Ia tak menampik kegiatan rapat dinas di luar kantor ini juga menyuburkan praktik kolusi. Sebab dengan jumlah anggaran yang besar, para pengusaha hotel ini menjalin relasi bisnis dengan stakeholder di pemerintahan, dengan tujuan agar instansi itu menggelar acara di hotel yang sudah mereka sepakati.

"Mereka punya deal dengan EO di pemerintahan, seringkali ada kerjasama melaksanakan kegiatan. Hasil kerjasama itu melibatkan para pejabat tertentu, nah tentu ada fee disitu," paparnya.

Bagi Roy, kebijakan ini selain bisa mengikis praktik korupsi di birokrasi, khususnya dalam pelaksanaan rapat kedinasan di luar kantor, juga bisa memanfaatkan fasilitas gedung milik pemerintah.

Selama ini, banyak gedung pemerintah yang sepi dan tak terawat, karena banyak para pejabat dan aparatur negaranya memilih menggelar rapat dinas di luar kantor, seperti di hotel atau vila.

"Uang rakyat habis untuk mempercantik kantor tapi tidak digunakan.
Saya sepakat dengan kebijakan ini untuk penghematan anggaran," tegasnya.

Jangan Sekedar Sensasi

Meski mendapat respon positif, terbitnya surat edaran Menpan-RB ini dikritisi Wakil Ketua Komisi II DPR, Mustafa Kamal. Menurut dia, tujuan pemerintah untuk melakukan efisiensi dengan cara melarang aparatur negara melaksanakan rapat dinas di luar kantor tetap perlu dihitung secara cermat.

"Jangan sekedar sensasi, harus dipikirkan efisiensinya. Perlu dihitung secara akurat agar jadi terobosan penting," kata Mustafa Kamal saat dihubungi VIVAnews.
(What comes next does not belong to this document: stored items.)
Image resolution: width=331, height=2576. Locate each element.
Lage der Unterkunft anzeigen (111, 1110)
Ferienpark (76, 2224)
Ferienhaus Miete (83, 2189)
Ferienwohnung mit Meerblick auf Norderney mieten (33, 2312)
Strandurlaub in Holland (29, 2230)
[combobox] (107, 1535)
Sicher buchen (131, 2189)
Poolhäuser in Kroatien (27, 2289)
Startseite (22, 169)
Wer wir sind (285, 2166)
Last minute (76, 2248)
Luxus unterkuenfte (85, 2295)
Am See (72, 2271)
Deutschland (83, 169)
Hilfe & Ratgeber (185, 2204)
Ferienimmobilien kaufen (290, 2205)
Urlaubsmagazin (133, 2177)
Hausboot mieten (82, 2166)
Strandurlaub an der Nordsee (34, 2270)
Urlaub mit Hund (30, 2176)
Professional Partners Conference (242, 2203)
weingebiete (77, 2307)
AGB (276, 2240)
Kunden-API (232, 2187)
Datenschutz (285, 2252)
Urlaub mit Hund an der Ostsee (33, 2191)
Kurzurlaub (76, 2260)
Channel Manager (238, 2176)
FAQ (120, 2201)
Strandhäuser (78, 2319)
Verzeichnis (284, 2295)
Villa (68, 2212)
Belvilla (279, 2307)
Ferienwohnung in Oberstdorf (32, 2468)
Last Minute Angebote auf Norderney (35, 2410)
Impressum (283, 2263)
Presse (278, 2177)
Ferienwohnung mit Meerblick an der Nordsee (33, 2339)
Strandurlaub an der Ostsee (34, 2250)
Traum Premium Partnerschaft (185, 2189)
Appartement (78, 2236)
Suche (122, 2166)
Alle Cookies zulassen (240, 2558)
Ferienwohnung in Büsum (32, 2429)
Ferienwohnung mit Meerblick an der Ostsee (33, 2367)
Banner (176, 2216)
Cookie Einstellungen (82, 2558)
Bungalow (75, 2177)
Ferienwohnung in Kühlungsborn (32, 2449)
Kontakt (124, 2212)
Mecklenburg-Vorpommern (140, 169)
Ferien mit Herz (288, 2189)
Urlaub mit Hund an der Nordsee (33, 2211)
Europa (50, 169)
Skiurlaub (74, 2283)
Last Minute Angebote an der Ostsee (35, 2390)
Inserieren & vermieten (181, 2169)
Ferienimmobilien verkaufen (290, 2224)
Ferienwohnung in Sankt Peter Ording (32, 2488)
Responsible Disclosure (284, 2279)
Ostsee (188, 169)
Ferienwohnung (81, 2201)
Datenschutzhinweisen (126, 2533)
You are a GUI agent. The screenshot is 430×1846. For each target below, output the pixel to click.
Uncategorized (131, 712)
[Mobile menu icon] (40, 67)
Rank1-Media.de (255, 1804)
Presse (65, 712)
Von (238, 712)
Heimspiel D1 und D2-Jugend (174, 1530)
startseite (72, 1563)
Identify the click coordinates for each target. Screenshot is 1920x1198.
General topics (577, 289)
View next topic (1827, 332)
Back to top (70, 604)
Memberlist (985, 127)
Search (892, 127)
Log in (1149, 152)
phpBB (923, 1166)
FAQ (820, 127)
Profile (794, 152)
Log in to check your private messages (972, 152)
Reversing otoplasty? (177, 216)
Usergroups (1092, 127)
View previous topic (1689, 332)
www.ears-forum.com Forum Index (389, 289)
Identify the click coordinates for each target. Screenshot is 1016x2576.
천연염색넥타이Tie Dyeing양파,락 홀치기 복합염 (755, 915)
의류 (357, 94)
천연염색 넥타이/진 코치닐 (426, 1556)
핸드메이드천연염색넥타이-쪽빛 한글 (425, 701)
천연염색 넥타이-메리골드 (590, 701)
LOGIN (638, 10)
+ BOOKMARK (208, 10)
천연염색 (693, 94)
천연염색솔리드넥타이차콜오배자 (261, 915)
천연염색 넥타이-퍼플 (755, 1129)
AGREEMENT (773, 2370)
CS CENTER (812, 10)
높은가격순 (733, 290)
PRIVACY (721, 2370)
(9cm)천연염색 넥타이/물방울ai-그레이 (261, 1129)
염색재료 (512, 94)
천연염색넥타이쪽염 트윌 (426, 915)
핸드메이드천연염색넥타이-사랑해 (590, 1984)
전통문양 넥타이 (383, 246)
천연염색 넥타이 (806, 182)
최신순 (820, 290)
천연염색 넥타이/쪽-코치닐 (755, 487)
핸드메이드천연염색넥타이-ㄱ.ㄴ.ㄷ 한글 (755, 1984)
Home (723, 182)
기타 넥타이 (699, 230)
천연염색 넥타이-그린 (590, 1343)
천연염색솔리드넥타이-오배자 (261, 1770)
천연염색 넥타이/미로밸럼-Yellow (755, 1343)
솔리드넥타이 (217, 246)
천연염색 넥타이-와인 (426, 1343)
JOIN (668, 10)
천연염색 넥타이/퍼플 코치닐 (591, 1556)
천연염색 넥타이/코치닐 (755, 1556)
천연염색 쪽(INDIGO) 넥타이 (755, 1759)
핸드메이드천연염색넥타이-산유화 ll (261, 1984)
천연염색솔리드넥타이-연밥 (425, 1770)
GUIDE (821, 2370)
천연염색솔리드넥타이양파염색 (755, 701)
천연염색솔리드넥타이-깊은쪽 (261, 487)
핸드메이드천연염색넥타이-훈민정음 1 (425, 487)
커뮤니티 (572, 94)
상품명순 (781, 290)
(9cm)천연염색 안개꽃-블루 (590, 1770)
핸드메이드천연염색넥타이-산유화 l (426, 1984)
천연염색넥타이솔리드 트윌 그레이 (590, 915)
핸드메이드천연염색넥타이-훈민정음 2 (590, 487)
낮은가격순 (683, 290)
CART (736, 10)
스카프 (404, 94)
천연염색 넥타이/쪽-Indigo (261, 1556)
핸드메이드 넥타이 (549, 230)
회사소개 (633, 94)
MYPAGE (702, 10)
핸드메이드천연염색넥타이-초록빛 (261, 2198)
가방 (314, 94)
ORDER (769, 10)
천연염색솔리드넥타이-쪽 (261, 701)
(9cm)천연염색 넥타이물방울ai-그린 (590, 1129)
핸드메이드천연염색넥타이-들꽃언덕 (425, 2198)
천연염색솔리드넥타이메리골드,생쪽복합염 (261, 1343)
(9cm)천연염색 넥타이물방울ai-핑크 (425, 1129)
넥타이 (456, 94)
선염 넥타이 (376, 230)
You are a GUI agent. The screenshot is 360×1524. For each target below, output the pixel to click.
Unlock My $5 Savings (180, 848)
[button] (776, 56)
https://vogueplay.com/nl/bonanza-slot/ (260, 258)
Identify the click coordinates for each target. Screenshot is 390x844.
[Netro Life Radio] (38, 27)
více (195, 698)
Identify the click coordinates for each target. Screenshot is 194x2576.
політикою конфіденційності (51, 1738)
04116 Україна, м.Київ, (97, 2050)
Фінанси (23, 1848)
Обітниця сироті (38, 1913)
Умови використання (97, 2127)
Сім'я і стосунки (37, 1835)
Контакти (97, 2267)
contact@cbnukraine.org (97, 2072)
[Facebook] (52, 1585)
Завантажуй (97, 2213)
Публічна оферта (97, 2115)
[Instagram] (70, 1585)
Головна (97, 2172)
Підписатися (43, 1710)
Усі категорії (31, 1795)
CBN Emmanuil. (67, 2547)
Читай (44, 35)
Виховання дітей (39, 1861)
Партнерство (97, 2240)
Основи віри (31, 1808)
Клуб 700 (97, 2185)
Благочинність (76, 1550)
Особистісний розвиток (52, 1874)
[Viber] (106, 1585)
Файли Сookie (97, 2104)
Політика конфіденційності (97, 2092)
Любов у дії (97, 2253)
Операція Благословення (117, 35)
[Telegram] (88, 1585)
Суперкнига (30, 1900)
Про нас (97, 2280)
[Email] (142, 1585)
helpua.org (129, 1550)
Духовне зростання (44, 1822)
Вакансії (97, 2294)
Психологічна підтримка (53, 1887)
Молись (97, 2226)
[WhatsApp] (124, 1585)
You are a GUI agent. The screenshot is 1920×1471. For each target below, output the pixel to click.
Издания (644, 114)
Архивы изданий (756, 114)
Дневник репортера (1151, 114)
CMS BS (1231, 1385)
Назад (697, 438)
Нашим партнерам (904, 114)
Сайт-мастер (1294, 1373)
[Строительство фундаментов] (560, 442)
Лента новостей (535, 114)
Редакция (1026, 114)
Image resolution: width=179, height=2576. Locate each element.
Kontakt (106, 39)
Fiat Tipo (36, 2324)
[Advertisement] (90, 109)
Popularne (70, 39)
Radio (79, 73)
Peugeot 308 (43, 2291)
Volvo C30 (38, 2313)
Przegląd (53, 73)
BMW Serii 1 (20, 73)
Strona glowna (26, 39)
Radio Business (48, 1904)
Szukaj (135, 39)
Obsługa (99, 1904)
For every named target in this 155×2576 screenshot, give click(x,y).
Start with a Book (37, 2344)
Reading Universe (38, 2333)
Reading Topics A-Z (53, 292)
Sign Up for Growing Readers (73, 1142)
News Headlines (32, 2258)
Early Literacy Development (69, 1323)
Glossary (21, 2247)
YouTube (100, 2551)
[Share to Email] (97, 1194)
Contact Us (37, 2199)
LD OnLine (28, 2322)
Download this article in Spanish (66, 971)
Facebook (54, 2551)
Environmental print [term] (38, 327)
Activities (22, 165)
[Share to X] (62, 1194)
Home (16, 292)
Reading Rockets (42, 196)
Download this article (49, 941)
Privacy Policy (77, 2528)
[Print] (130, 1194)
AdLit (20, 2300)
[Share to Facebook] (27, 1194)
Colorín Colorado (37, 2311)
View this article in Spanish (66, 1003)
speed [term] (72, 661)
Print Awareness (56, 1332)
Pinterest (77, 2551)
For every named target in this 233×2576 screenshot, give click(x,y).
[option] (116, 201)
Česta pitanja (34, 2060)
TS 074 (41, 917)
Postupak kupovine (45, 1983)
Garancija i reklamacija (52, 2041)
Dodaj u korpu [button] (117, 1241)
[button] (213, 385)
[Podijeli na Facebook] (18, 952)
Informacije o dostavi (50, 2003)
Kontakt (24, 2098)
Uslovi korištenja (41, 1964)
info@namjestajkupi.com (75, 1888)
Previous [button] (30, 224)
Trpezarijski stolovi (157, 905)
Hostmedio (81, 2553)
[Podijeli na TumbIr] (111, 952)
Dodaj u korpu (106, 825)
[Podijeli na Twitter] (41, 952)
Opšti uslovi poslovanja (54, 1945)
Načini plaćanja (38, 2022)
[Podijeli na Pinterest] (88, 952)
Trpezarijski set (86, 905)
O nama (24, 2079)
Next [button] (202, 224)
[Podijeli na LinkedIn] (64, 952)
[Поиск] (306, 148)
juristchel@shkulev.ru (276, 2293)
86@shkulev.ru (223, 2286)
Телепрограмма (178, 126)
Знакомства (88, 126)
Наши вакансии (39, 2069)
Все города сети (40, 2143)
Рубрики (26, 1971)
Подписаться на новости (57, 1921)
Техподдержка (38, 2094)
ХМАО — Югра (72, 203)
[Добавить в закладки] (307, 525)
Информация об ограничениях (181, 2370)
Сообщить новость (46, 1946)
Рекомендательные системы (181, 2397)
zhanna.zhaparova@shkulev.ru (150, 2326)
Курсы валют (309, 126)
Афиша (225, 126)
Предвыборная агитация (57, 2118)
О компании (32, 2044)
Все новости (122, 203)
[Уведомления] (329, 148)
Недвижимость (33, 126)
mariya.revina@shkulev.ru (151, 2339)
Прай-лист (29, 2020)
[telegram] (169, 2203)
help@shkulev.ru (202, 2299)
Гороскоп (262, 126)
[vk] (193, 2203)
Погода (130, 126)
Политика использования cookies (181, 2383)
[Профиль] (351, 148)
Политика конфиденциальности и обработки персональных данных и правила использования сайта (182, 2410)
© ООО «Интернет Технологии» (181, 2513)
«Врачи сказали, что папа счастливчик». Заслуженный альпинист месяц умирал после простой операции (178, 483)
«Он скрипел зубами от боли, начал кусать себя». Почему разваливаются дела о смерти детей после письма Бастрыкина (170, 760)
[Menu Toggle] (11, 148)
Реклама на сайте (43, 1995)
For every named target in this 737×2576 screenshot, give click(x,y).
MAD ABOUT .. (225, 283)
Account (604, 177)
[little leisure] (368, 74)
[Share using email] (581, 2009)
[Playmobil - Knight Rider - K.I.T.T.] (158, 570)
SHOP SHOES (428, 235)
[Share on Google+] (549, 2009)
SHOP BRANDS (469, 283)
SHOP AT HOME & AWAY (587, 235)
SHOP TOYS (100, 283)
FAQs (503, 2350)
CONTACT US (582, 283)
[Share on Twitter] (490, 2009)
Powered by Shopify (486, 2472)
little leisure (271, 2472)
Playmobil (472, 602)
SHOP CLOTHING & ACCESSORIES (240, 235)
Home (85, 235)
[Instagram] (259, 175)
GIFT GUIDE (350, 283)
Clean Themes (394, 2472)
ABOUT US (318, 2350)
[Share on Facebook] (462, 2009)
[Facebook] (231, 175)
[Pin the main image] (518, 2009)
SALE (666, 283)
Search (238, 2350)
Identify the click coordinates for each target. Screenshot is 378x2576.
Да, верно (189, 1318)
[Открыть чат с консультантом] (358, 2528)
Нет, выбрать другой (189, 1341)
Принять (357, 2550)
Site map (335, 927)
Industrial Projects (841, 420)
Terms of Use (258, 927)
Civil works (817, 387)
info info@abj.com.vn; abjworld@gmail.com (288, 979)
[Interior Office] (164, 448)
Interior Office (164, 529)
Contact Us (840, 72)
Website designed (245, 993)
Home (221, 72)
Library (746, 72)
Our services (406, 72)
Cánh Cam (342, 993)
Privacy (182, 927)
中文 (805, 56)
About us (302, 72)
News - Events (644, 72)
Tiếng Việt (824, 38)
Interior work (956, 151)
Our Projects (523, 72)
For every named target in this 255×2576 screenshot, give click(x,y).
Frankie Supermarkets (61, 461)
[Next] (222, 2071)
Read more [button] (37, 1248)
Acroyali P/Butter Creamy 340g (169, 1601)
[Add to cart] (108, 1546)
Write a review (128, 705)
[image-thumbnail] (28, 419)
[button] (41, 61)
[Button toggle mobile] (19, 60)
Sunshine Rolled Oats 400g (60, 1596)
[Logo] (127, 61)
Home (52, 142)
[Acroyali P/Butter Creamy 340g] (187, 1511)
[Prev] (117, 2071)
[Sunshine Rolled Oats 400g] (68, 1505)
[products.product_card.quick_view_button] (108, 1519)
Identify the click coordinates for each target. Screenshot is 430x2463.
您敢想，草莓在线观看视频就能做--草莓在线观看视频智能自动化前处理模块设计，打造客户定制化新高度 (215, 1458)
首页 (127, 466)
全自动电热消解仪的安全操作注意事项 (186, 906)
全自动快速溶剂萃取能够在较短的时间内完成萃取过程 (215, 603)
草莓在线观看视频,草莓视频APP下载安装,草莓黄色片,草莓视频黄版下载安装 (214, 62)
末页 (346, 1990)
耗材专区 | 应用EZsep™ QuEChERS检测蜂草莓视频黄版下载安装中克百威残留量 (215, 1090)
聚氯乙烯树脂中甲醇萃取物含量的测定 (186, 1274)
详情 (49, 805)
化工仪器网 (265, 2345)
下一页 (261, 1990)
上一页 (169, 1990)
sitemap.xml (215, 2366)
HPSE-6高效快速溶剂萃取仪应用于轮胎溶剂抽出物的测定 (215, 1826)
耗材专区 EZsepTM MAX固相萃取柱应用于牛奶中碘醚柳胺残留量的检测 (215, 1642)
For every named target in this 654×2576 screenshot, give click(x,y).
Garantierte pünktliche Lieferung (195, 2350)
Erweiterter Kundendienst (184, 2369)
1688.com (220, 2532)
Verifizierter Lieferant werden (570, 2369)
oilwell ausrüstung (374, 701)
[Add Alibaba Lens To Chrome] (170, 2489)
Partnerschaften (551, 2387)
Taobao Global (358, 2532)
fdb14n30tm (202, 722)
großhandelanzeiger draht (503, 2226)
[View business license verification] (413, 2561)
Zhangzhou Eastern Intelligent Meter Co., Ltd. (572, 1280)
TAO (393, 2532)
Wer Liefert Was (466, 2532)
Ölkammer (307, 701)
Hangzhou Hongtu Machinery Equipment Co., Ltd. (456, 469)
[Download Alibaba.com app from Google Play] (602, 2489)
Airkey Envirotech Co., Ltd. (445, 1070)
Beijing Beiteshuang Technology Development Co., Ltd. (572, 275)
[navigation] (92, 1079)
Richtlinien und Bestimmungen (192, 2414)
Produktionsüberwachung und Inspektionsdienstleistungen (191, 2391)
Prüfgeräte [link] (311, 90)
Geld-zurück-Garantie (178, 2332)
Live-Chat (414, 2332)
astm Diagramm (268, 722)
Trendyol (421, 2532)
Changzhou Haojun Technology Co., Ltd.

Kebijakan melarang PNS melakukan rapat dinas di hotel tetap harus dihitung secara cermat dan akurat. Mustafa menyoroti cara pemerintah menghitung efisiensi rapat dinas di hotel dengan rapat di kantor kementerian/lembaga.

Bisa jadi kata dia, biaya rapat di hotel jauh lebih murah ketimbang rapat di gedung milik kementerian/lembaga. Apalagi, jika pelaksanaan rapat menggunakan gedung kementerian dilakukan secara optimal dengan jumlah peserta yang besar.

Misalnya dalam pelaksanaan rapat teknis dua divisi di kementerian/lembaga dan berlangsung hingga larut malam. Dengan penggunaan beban listrik normal seperti waktu siang hari, masih ditambah katering dan pekerja yang harus lembur, maka beban biaya menjadi dua kali lipat.

"Pengalaman kita di DPR dulu. Kita coba lakukan rapat di kantor, sistem berjalan seperti di siang hari, dua kali lipat berjalan. Setelah dihitung-hitung bisa lebih mahal dibanding di hotel. Jadi harus dihitung betul," papar Mustafa.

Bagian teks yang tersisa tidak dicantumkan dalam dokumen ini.